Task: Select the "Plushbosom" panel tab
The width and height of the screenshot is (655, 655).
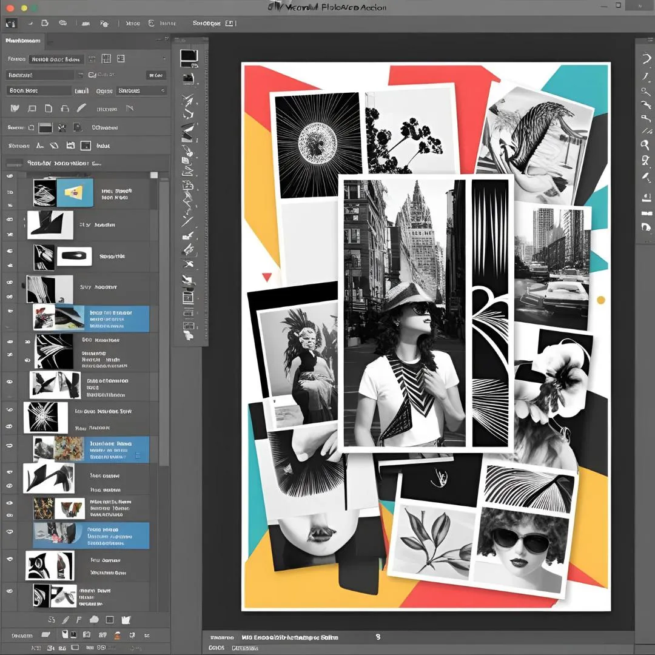Action: click(23, 41)
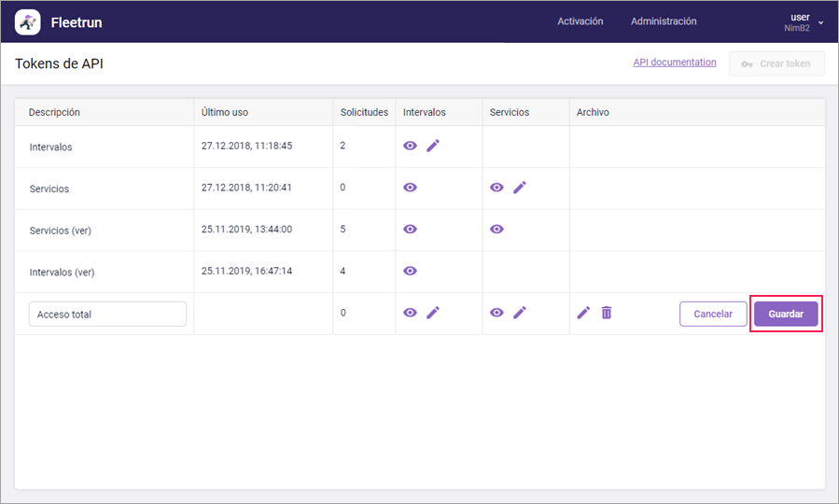Image resolution: width=839 pixels, height=504 pixels.
Task: Click the Acceso total description field
Action: click(x=107, y=315)
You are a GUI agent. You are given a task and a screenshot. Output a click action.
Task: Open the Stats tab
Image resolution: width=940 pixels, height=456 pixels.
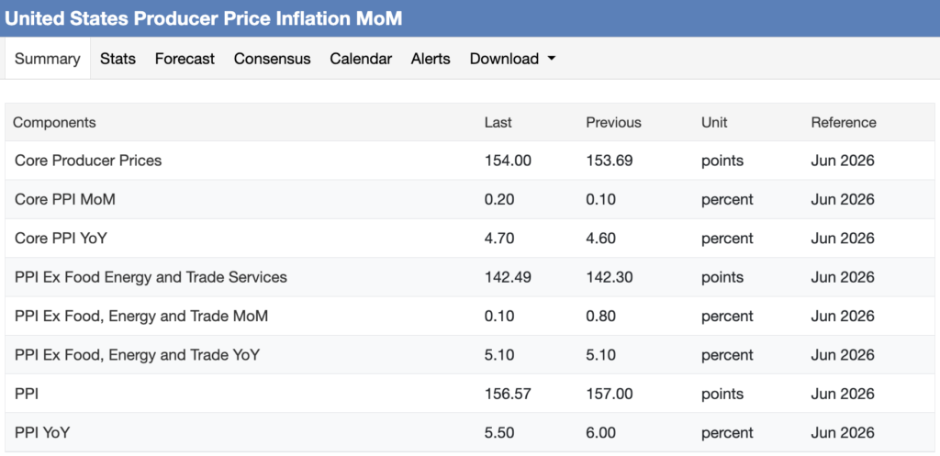(118, 59)
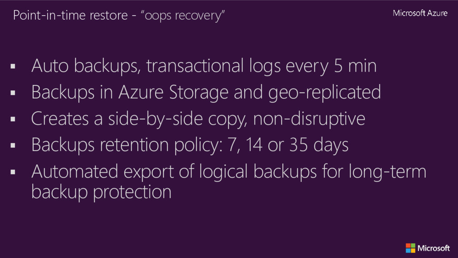Click the bullet marker before Automated export
Image resolution: width=458 pixels, height=258 pixels.
click(13, 172)
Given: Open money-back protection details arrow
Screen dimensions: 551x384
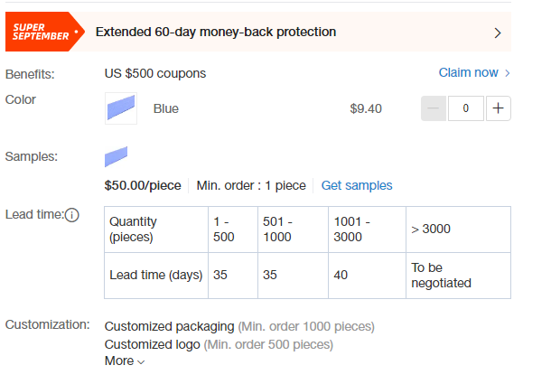Looking at the screenshot, I should tap(497, 33).
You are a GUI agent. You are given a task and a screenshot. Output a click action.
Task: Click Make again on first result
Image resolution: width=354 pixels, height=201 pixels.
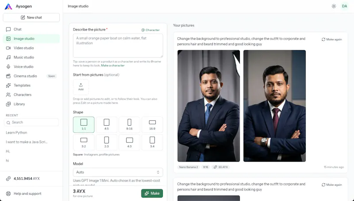pyautogui.click(x=331, y=39)
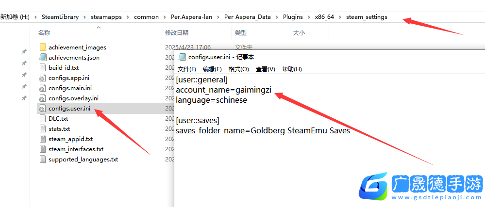
Task: Open the 文件(F) menu in Notepad
Action: [x=186, y=69]

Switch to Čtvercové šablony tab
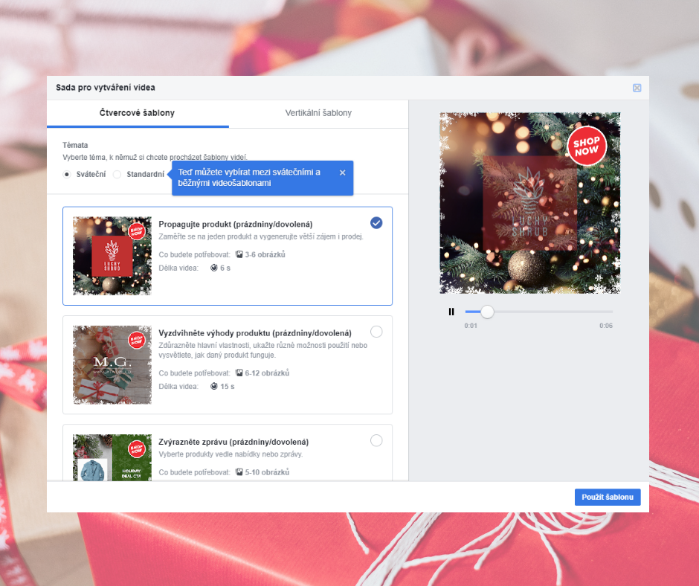tap(138, 113)
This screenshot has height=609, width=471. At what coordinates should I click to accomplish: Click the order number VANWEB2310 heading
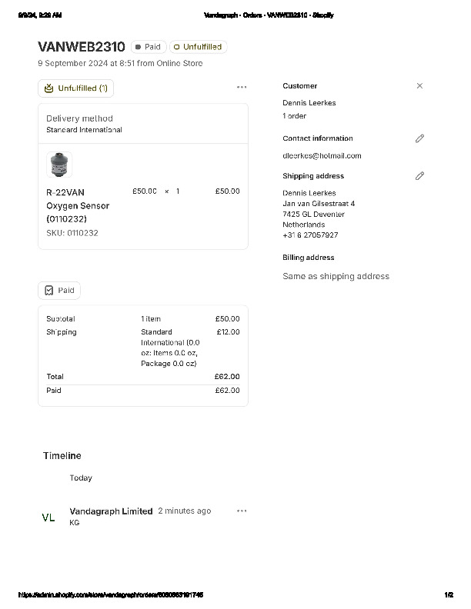(x=81, y=47)
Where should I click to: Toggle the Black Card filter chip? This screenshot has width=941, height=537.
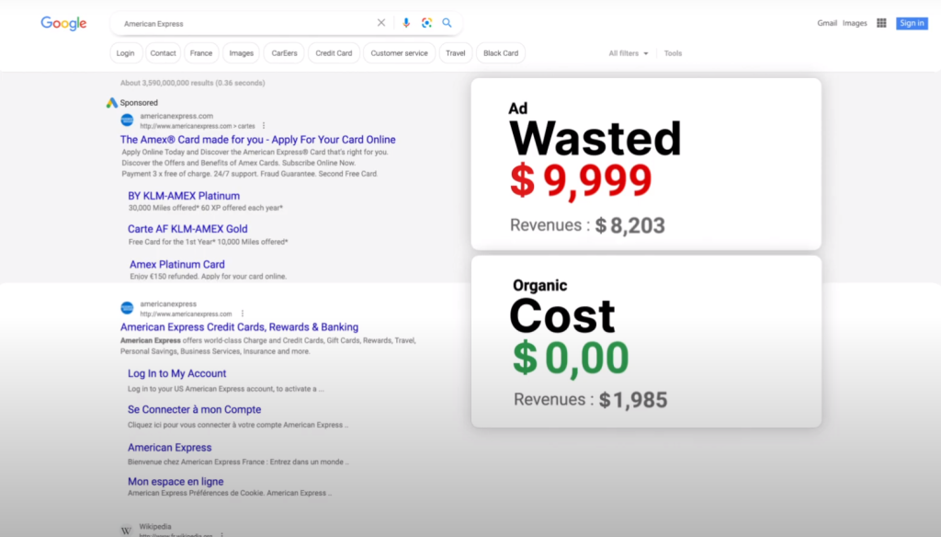coord(500,52)
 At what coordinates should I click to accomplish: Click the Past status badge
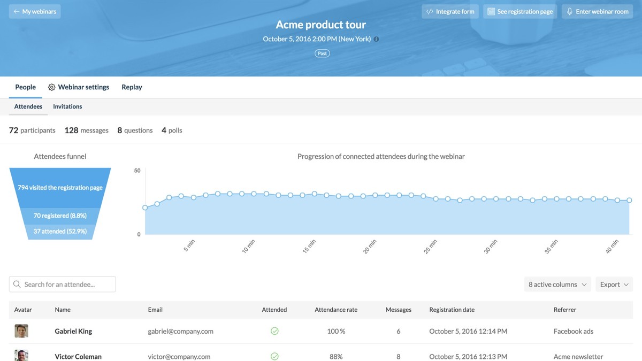click(x=322, y=53)
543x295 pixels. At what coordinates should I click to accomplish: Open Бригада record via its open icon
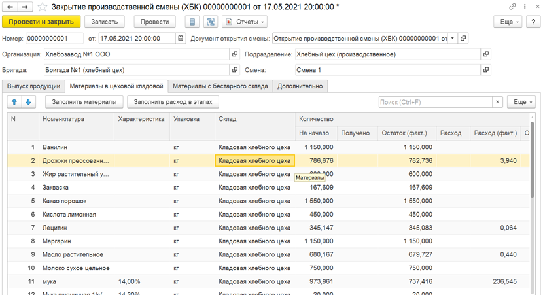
────
Transcribe all of the listing precisely. The images stay out of it.

Task: Select the "Plushbosom" panel tab
The width and height of the screenshot is (655, 655).
Action: click(23, 41)
Image resolution: width=839 pixels, height=504 pixels.
Task: Click the Acceso total description field
Action: click(x=107, y=315)
You are a GUI agent. You are given a task and a screenshot. Output a click action.
Task: Open the Stats tab
Image resolution: width=940 pixels, height=456 pixels.
(118, 59)
Click the bullet marker before Automated export
Image resolution: width=458 pixels, height=258 pixels.
click(13, 172)
Given: Open money-back protection details arrow
Screen dimensions: 551x384
Looking at the screenshot, I should tap(497, 33).
You are a GUI agent. You are given a task and a screenshot. Output a click action.
Task: Click Make again on first result
Image resolution: width=354 pixels, height=201 pixels.
pyautogui.click(x=331, y=39)
Task: Open the 文件(F) menu in Notepad
Action: [x=186, y=69]

Switch to Čtvercové šablony tab
tap(138, 113)
This screenshot has height=609, width=471. At what coordinates should I click to accomplish: Click the order number VANWEB2310 heading
(x=81, y=47)
Where should I click to: Toggle the Black Card filter chip? This screenshot has width=941, height=537.
coord(500,52)
 At what coordinates should I click to accomplish: Click the Past status badge
click(x=322, y=53)
543x295 pixels. At what coordinates should I click to accomplish: Open Бригада record via its open icon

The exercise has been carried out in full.